Computational predictions offer a natural means for complementing these experimental techniques. Early methods focused on inferring PPIs based on sequence information, by searching for gene pairs with correlated expression patterns, or distinct genes that can be found fused together in a different organism, or distinct genes that co-evolve with one another (Marcotte et al., 1999). Drawing upon the exciting successes of large language models in many contexts, deep learning methods have also been applied to infer binary PPI pairings using protein sequences (Zhao et al., 2022; Jha et al., 2023; Du et al., 2017). Results from such methods are extremely promising; however, their lack of explainability makes it difficult to determine how such models might perform on PPIs that are dissimilar from the training examples (i.e. their domain of applicability). Moreover, these models are inherently not designed to provide structural information about the bound pose: this information can be extremely valuable, both to provide biological understanding that spurs further experimentation and as a starting point for developing new therapeutic agents that modulate the PPI (Lu et al., 2020).
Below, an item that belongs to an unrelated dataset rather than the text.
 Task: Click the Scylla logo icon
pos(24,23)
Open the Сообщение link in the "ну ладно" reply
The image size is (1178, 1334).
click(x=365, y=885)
Broad availability of AlphaFold2 (AF2) (Jumper et al., 2021), especially through the ColabFold framework (Mirdita et al., 2022), has provided the research community with unprecedented access to structural information for monomeric proteins, in many cases at resolution comparable to experimentally determined structures. The startling accuracy of certain AF2 predictions, in turn, enabled structure-based modeling for numerous new applications in biology and medicine (Akdel et al., 2022; Yang et al., 2023). Whereas the original AF2 could be adapted for highly successful predictions of oligomeric assemblies, a subsequent retrained release dubbed AF2-Multimer provided further enhanced performance in this regime (Evans et al., 2021).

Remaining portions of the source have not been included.